We learn three crazy things from this article. Italy is ensconced in the debtor’s trap where the more it pays, the more it owes. The multiplier effect is vicious in the Mediterranean countries so further budget cuts this year will lead to Italy blowing through the 1.3% contraction forecasted.
Italy, which may be in need of a bailout itself, has paid 2.6% of its GDP for bailouts in other Eurozone countries. That’s over €40bn.
The country currently spends 5.3% of its GDP on the interest payments on its 130% of GDP debt mountain. Let’s see. 5.3% divided by 130% is about 4.1%. This is a decent estimate of the average interest rate it is currently paying. If that rate begins moving up, the death spiral will begin with only the OMT plan to stop it. Guess what will happen to the banks:
Will central bank money printing be able to hold rates steady long enough for Italy to get its fiscal house in order?
The TBTF banks have delivered increased profits to the market by cutting expense and deploying various accounting tricks. Eventually, profits growth will level off as they deplete expense reduction opportunities and balance sheet maneuvers unless revenue increases. This article posits that this day has arrived, but I believe the cycle will continue for a couple of more quarters. Moreover, cheap money from the world central parties will continue to inflate stock prices regardless of profit expectations.

▶ Requests
- a) Copy out the Italy debt commentary from "We learn three" to "1.3% contraction forecasted.".
- b) According to the Italy debt commentary, how much has Italy paid for bailouts in other Eurozone countries?
- c) Rewrite the paragraph of the Italy debt commentary that begins "The TBTF banks have delivered" in a shorter form that keeps its main facts.
The entries aren't needed for any of this.

▶ Entries provided
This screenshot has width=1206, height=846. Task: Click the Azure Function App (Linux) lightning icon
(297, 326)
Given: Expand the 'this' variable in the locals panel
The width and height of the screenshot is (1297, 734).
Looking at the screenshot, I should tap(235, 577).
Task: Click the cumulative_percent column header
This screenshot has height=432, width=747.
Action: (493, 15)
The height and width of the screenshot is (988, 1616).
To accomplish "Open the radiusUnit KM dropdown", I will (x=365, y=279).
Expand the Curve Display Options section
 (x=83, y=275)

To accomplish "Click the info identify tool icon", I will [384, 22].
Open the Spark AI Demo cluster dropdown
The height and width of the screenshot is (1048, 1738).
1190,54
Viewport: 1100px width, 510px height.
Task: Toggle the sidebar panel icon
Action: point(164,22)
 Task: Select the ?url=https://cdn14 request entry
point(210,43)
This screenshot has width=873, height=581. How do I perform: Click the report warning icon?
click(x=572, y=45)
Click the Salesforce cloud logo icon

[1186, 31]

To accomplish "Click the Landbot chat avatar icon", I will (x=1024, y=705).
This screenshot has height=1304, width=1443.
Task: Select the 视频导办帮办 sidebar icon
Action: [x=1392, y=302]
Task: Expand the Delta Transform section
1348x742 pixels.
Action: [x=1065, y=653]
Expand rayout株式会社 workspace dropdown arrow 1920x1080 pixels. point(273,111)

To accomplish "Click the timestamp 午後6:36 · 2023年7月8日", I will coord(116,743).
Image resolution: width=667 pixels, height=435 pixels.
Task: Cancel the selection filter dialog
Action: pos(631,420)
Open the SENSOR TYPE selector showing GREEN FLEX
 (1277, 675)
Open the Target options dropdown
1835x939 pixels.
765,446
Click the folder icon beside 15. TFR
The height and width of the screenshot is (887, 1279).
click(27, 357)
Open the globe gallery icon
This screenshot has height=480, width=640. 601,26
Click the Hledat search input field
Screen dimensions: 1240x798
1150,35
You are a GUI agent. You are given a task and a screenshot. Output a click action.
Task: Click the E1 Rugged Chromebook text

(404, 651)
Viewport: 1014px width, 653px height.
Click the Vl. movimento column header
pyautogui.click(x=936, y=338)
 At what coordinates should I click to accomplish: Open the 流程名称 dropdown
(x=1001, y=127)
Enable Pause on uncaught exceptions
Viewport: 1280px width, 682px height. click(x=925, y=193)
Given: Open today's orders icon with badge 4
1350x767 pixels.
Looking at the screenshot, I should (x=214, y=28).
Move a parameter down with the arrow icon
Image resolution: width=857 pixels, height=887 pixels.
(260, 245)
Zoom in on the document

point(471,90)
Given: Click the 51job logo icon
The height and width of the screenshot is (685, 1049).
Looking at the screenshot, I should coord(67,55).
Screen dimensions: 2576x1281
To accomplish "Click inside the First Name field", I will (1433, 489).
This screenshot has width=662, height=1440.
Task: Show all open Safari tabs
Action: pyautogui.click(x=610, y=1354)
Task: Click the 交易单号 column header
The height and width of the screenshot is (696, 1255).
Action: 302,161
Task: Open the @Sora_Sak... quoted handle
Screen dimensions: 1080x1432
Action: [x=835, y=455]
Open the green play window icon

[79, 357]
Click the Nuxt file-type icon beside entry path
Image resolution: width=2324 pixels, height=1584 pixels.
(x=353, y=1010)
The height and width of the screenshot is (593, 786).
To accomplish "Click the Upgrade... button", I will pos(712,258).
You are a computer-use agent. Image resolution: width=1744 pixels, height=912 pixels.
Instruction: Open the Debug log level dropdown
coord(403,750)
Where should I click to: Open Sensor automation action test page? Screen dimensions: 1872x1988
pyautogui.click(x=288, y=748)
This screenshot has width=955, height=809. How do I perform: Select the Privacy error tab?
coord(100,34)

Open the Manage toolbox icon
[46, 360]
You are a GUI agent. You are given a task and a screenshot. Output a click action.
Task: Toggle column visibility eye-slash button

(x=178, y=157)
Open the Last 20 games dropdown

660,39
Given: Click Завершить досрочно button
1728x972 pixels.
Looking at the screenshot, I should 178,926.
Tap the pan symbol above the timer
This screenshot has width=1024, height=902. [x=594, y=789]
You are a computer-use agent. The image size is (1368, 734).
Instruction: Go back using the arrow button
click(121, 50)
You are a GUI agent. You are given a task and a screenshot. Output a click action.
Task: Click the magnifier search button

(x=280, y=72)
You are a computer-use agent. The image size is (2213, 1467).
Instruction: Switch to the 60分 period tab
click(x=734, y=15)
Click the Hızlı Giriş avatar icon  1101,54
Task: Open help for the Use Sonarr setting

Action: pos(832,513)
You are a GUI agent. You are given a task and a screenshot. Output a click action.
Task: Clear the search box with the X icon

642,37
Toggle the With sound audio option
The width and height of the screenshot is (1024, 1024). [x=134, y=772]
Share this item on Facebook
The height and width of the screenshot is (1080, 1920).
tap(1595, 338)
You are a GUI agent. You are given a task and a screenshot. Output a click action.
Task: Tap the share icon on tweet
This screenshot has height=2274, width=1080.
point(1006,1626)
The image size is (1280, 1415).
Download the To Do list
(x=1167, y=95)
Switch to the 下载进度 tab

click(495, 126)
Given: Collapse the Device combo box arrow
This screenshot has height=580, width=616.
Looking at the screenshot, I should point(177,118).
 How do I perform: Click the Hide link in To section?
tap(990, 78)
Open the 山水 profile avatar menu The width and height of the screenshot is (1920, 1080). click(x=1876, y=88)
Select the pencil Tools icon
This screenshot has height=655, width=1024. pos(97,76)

▶ Solutions to the problems
- a)
We learn three crazy things from this article. Italy is ensconced in the debtor’s trap where the more it pays, the more it owes. The multiplier effect is vicious in the Mediterranean countries so further budget cuts this year will lead to Italy blowing through the 1.3% contraction forecasted.

- b) 2.6% of its GDP, which is over €40bn.

- c) The TBTF banks have raised profits by cutting expenses and using accounting tricks. Unless revenue increases, profit growth will level off once those opportunities run out. The article says that day has arrived, but the writer expects the cycle to continue for a couple more quarters, and cheap money will keep inflating stock prices regardless of profit expectations.